Brown Site Preservation Timeline, 1990-2004
By September of 1990, a task force was in place and the work to convert the vacant schoolhouse into a National Park began. A synopsis of the process follows:
Fall 1990
Letter writing campaign to ask Kansas congressional delegation to direct the National Park Service to conduct a study to determine the suitability and feasibility of using the Monroe School building as a national park. Met with Under Secretary of Interior, Director of National Park Service, and Associate Director for Cultural Resources to update them on local efforts and the need for funding once the study was requested. The Foundation located funds, via the congressional delegation, to have NPS conduct the study.
Spring 1991
NPS study team arrived in Topeka for initial assessment.

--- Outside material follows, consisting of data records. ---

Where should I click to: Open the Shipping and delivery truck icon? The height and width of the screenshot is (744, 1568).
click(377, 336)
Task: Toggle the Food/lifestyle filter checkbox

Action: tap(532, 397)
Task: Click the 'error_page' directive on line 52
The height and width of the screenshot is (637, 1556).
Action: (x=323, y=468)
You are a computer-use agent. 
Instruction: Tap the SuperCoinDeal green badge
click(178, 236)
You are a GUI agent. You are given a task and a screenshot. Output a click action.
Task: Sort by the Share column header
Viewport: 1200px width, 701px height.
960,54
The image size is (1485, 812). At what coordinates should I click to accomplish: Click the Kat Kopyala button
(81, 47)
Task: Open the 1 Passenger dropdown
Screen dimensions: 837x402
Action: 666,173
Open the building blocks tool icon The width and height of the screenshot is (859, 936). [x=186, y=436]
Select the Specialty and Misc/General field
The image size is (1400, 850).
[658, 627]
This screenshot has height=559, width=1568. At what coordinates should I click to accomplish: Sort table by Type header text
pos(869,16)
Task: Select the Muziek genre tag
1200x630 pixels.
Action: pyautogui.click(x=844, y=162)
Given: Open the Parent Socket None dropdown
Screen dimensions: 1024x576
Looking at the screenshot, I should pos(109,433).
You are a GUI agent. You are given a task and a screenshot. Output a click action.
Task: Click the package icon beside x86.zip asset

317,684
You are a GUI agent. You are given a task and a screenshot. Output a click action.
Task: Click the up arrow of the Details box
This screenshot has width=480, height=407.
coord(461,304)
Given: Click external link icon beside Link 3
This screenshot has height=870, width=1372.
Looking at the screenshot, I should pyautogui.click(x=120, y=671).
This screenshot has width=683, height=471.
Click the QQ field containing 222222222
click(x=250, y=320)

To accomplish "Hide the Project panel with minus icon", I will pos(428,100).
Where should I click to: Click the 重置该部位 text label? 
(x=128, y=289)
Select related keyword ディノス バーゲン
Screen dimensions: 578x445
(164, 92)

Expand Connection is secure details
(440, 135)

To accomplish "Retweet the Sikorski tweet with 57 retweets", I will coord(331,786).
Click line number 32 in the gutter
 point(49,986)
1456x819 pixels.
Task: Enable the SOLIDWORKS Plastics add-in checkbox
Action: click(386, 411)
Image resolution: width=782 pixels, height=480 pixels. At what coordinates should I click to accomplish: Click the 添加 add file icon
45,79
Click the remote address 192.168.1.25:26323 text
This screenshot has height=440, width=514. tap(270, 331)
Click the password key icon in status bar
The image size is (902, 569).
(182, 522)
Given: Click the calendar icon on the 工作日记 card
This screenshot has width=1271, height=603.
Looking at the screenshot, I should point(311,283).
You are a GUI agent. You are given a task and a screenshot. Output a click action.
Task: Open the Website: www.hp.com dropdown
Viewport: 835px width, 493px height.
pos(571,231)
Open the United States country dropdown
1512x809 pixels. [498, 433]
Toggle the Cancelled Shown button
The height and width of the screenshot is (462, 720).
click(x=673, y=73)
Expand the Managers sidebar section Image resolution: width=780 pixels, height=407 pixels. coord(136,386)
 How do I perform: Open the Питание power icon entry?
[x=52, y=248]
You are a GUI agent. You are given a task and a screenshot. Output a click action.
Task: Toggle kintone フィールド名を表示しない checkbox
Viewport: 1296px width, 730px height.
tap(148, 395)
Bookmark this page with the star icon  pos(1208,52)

Foundation submitted a position paper to study team, outlining preference for how the site might develop.
Summer 1991
NPS study team conducted on-site research to complete suitability and feasibility document.
Fall 1991
Foundation requested clarification and assistance from the Kansas State Historical Society on the application process for National Historic Landmark (NHL) designation. Brown Foundation made presentation before the NPS Advisory Board to request NHL designation. Received official notification of NHL designation in November 1991. Held local news conference to provide a forum for the Assistant Secretary of Interior for Fish, Wildlife, and Parks to make the announcement in person. At that time the position was held by the former Governor of Kansas. Met with officials of the Trust for Public Lands to interest them in an option on the property to ensure the owner of a sale.
Spring 1992
The Foundation developed draft legislation to be used as a concept for establishing a national park at the site of Monroe Elementary School. Met with congressional delegation staff and assistant to the Secretary for Fish, Wildlife, and Parks. Foundation convened ceremony to dedicate the Monroe Elementary School as a National Historic Landmark.
Summer 1992
Congressional delegation staff and Foundation prepare legislation to be introduced in the U.S. Senate in July. Senate hearing convened in August. Brown Foundation provides testimony. Senate legislation passes.
Fall 1992
Legislation introduced in the House. Special hearing convened. Brown Foundation provides testimony. Legislation passed in the House. President George Bush signs the Brown v. Board of Education National Historic Site Act of 1992 into law on Oct. 26, 1992.
Spring 1993
NPS appoints a planning team including representation from the Brown Foundation. Planning team begins work on site. Brown Foundation enters into a Cooperative Agreement with the National Park Service for planning and programs.
1994-2004
Planning process continues to determine management, historic interpretation and building usage. Projected opening for the Brown v. Board of Education National Historic Site in late 2003. The old schoolhouse will be used as a visitor's center with interpretive exhibits, special programs and a resource library.